▶ [PROBLEM DETAILS]
Identify all lines below that hold "size" and collect them.

▶ [MATERIAL TO PROCESS]
Start of Block
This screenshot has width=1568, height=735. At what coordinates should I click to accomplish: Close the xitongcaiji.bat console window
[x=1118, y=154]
End of Block
Start of Block
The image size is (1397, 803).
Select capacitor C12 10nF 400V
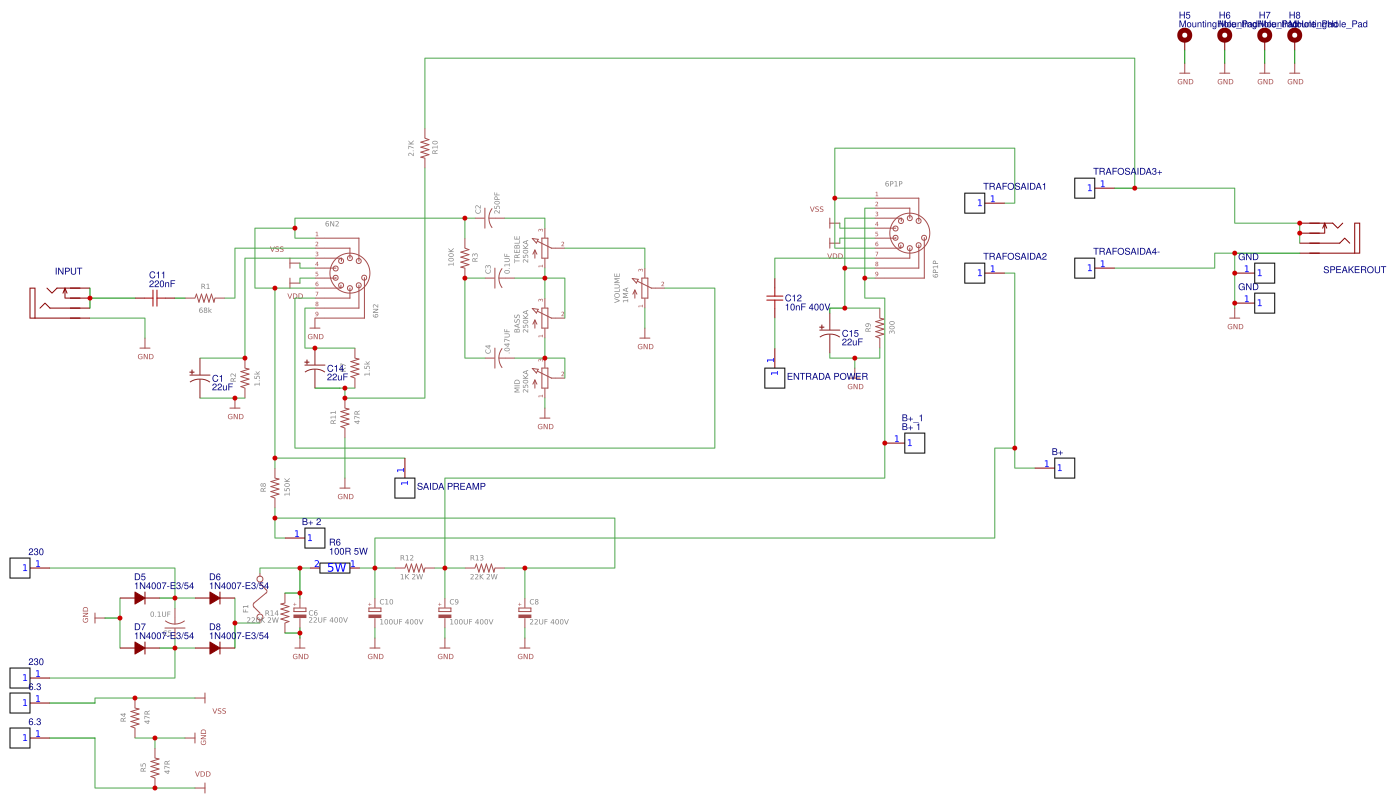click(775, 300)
End of Block
Start of Block
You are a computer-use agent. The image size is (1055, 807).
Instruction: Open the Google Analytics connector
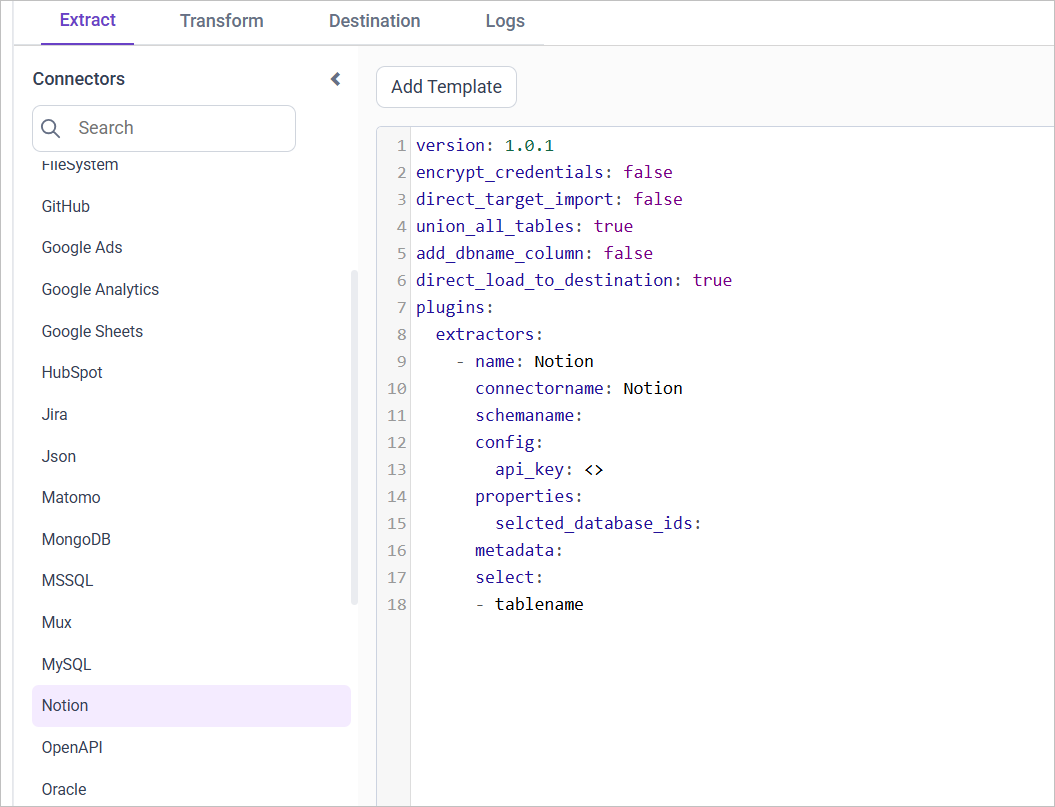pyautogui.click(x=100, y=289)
End of Block
▶ [REPLY TO THE EXERCISE]
The image size is (1397, 803).
You are a computer-use agent. The image size is (1055, 807).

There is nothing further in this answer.